**Exercise requirements**
Pictures aside, the output must consist of the lines from the one containing "The image size is (1346, 1252)." through the end of the data, reproduced exactly.

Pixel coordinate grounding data
-- Opening Marker --

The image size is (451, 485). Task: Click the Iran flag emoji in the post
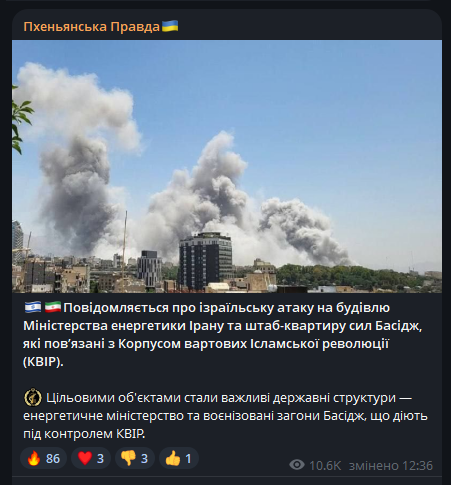tap(53, 307)
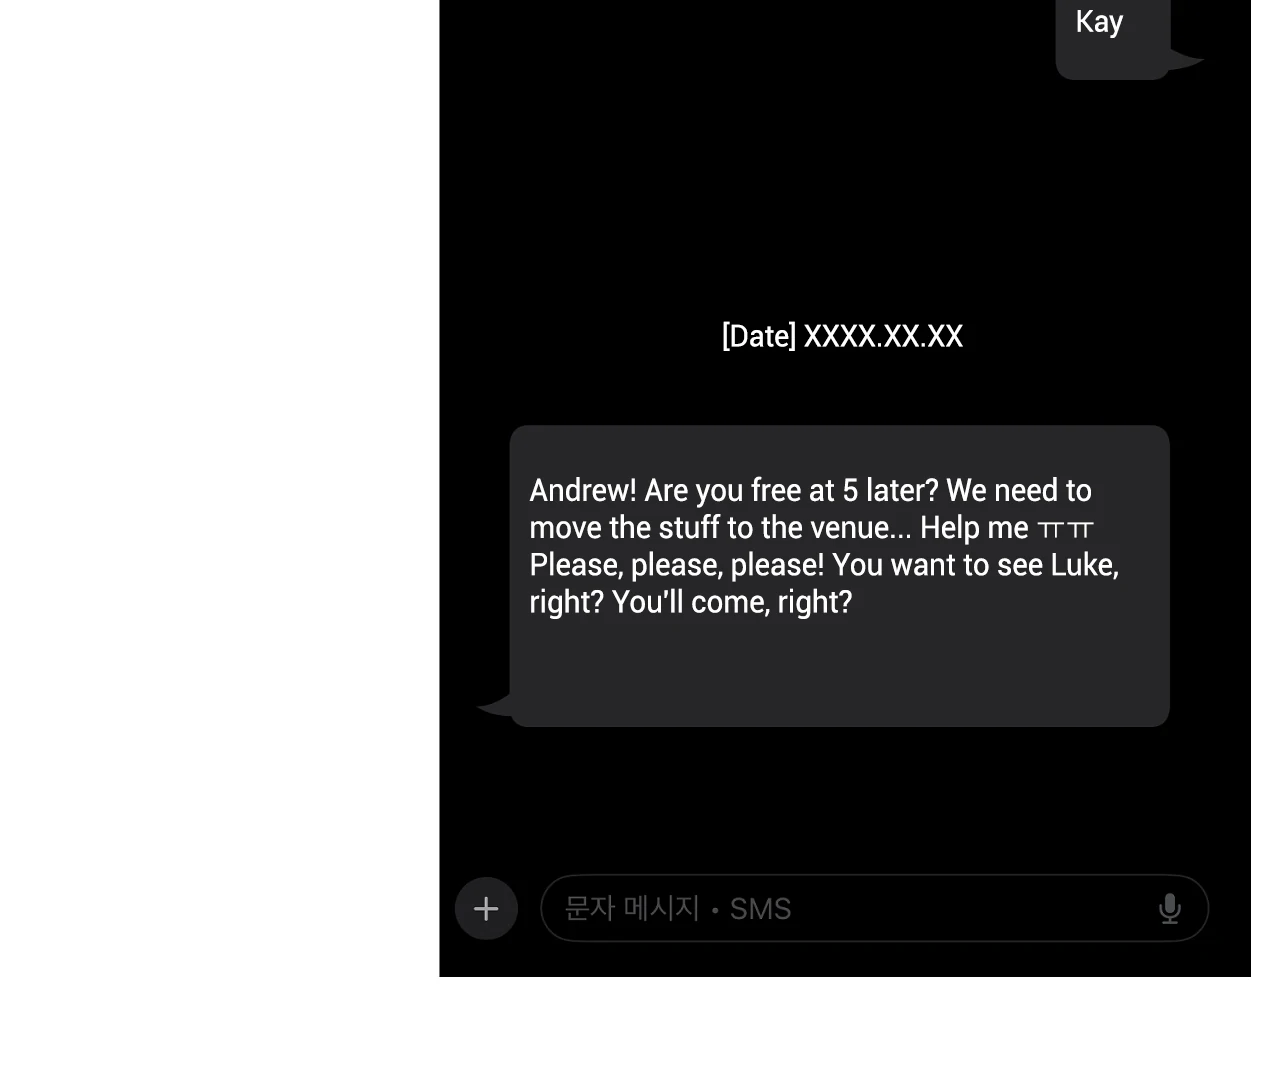Click the ㅠㅠ crying emoticon in message
Image resolution: width=1280 pixels, height=1080 pixels.
[x=1066, y=528]
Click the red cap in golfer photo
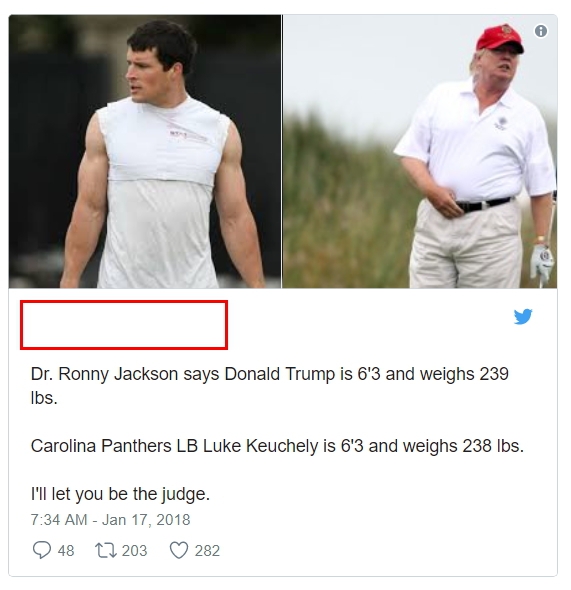The width and height of the screenshot is (571, 590). click(x=499, y=38)
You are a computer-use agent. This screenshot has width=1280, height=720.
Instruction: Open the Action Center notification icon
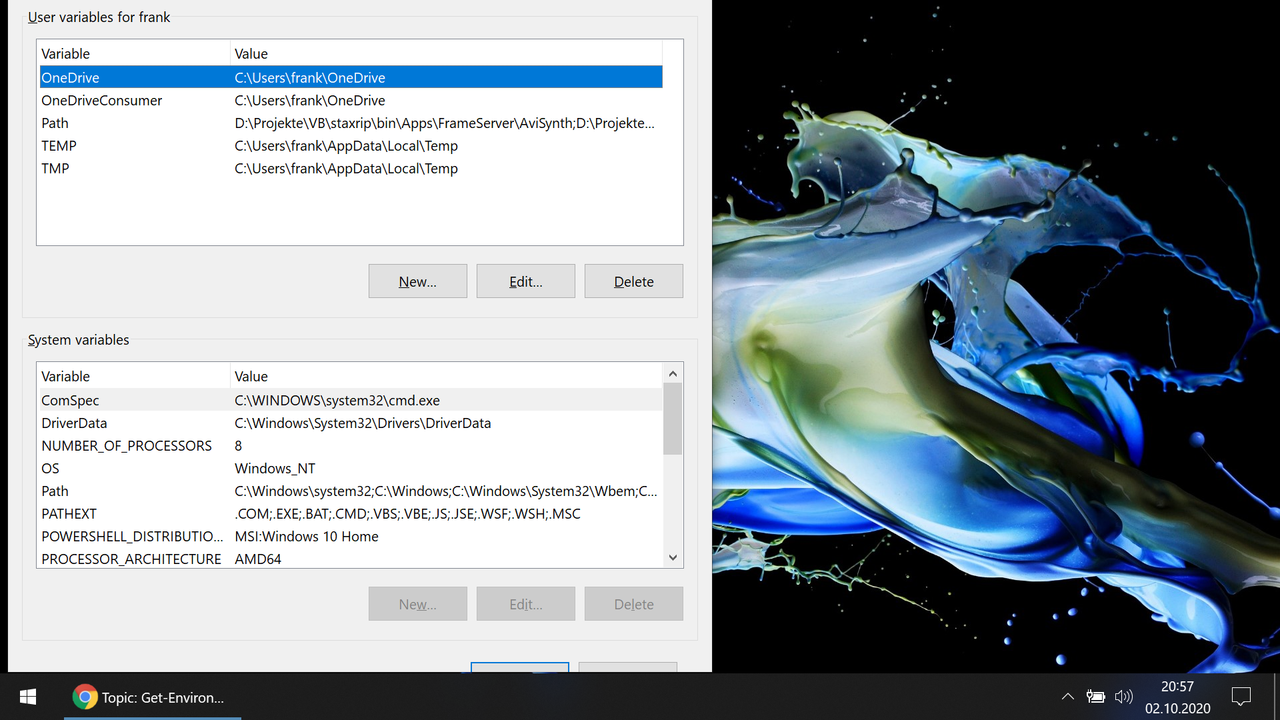pos(1240,696)
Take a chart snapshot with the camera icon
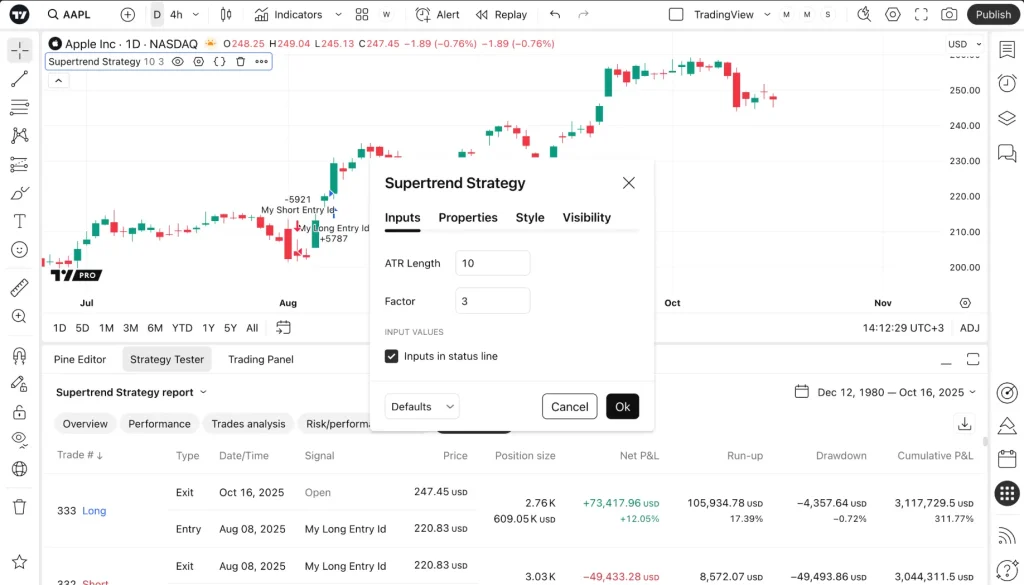Screen dimensions: 1024x585 (950, 14)
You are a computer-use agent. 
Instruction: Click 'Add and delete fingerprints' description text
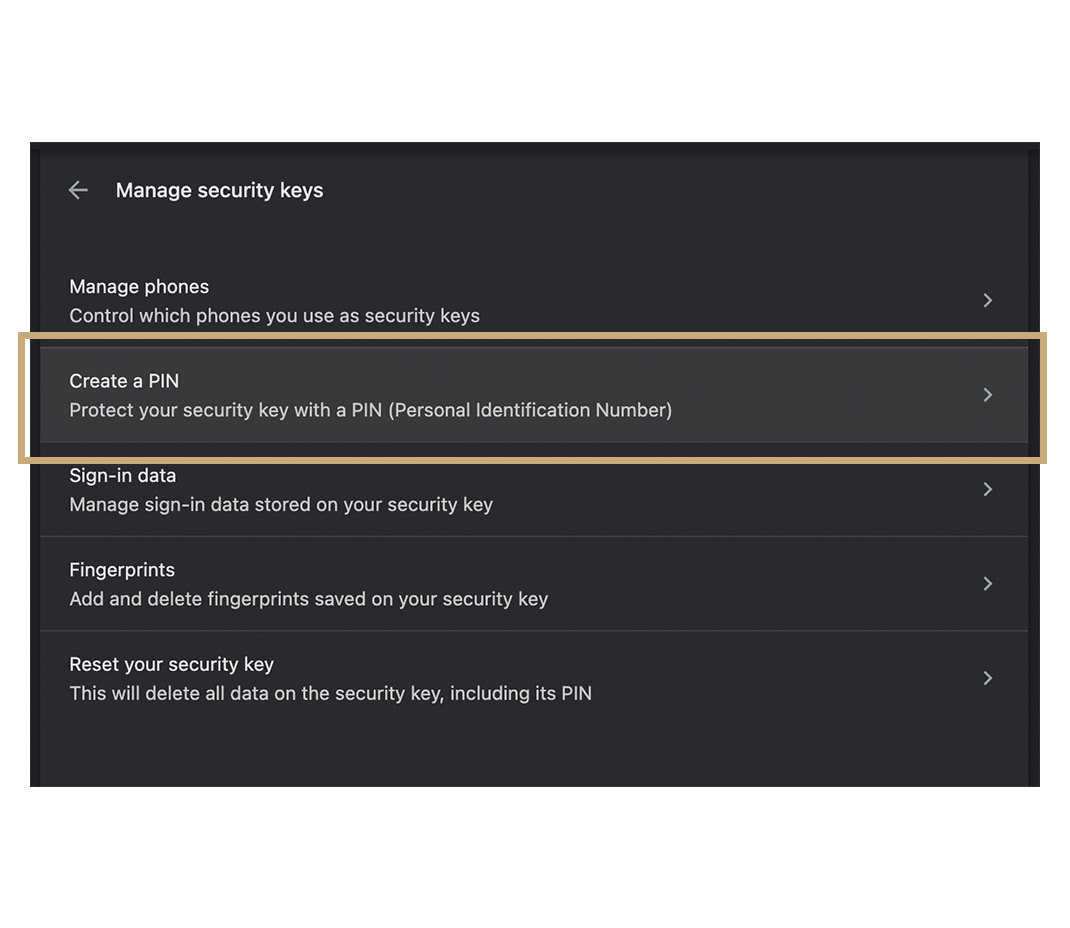coord(308,599)
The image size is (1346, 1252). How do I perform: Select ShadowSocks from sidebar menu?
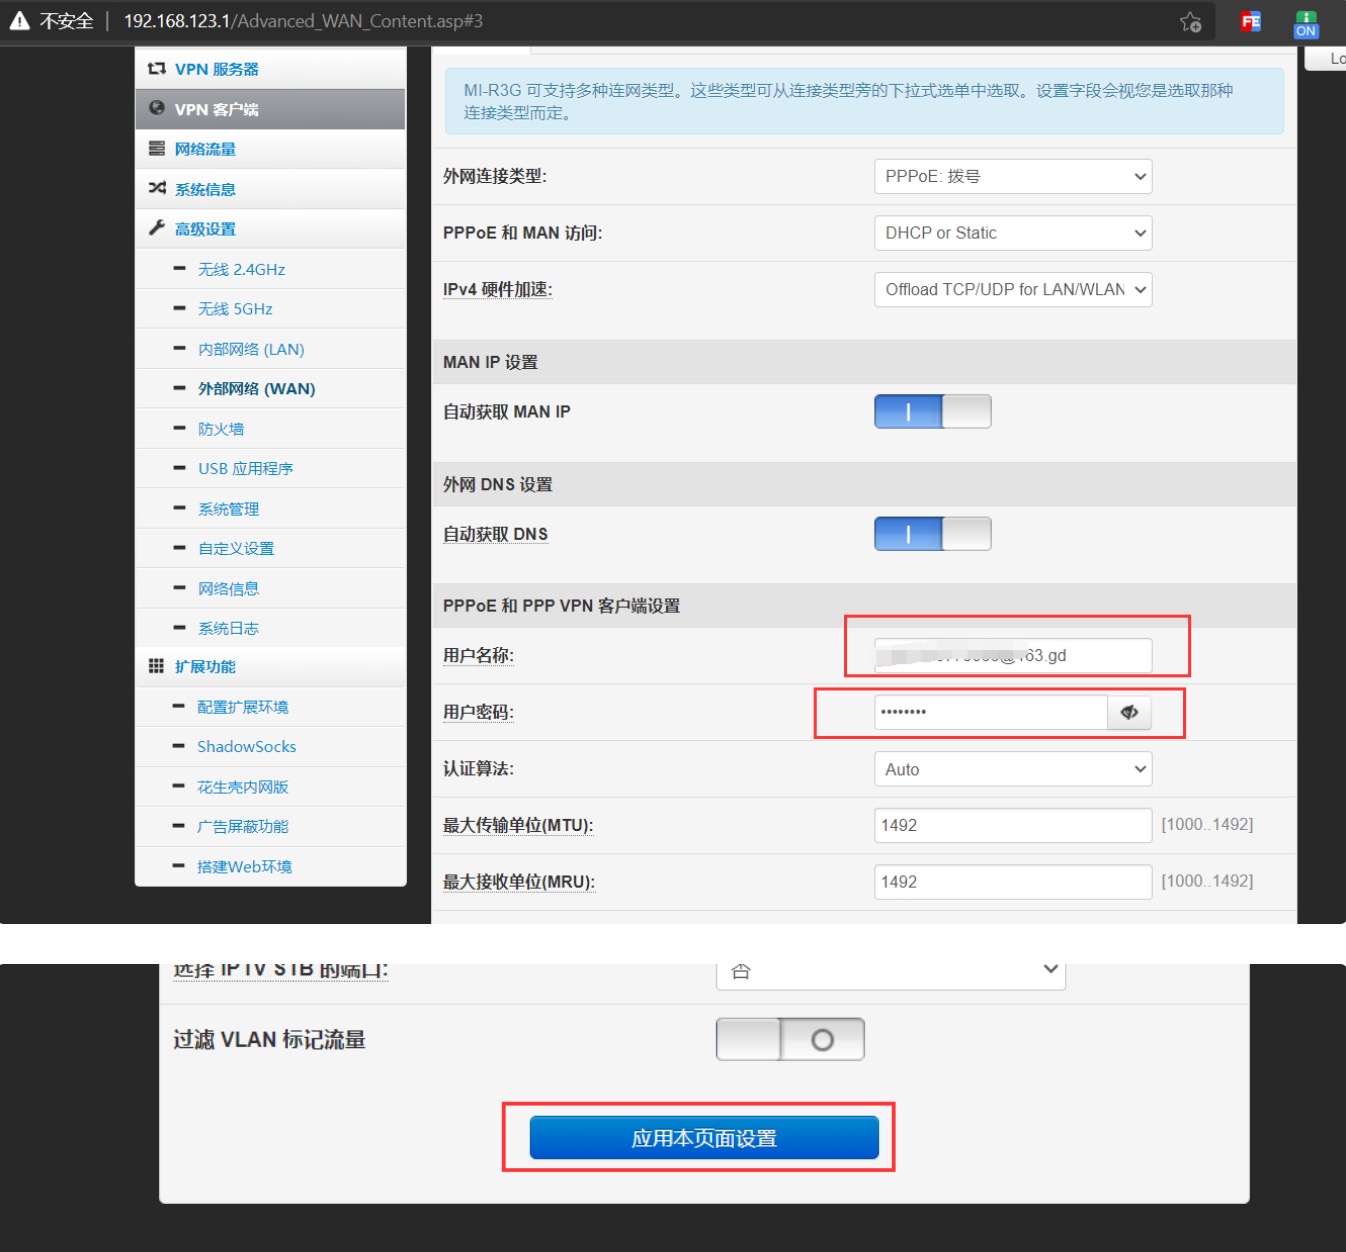tap(246, 747)
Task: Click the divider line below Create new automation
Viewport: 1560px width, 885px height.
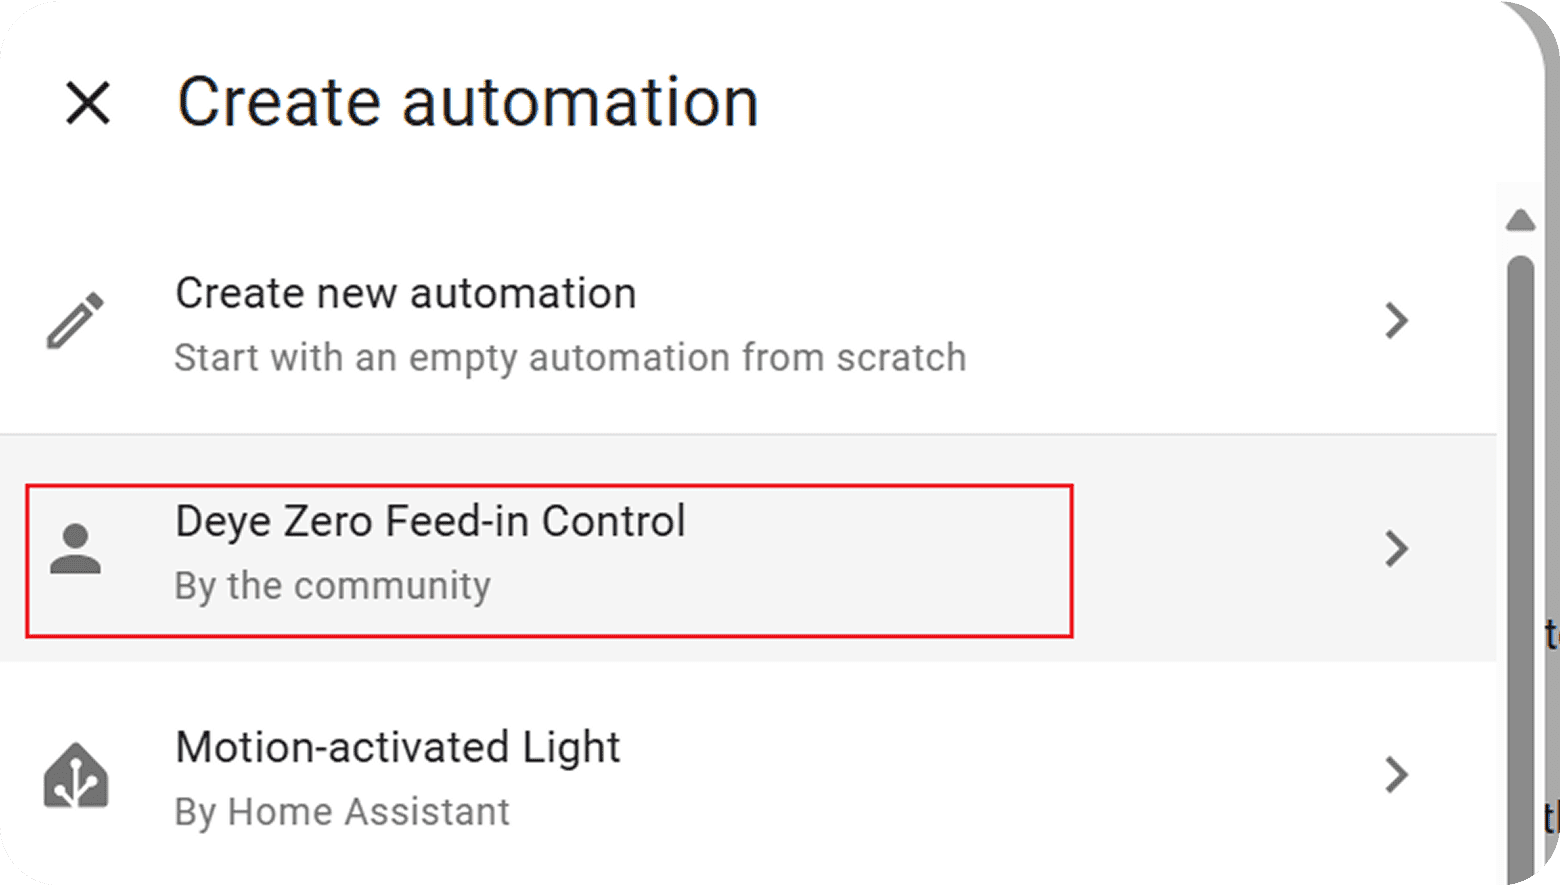Action: tap(748, 435)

-- Closing Marker --

**Solution to this exercise**
The image size is (1346, 1252). How do I perform: Select ShadowSocks from sidebar menu?
tap(246, 747)
Task: Click the divider line below Create new automation
Viewport: 1560px width, 885px height.
Action: tap(748, 435)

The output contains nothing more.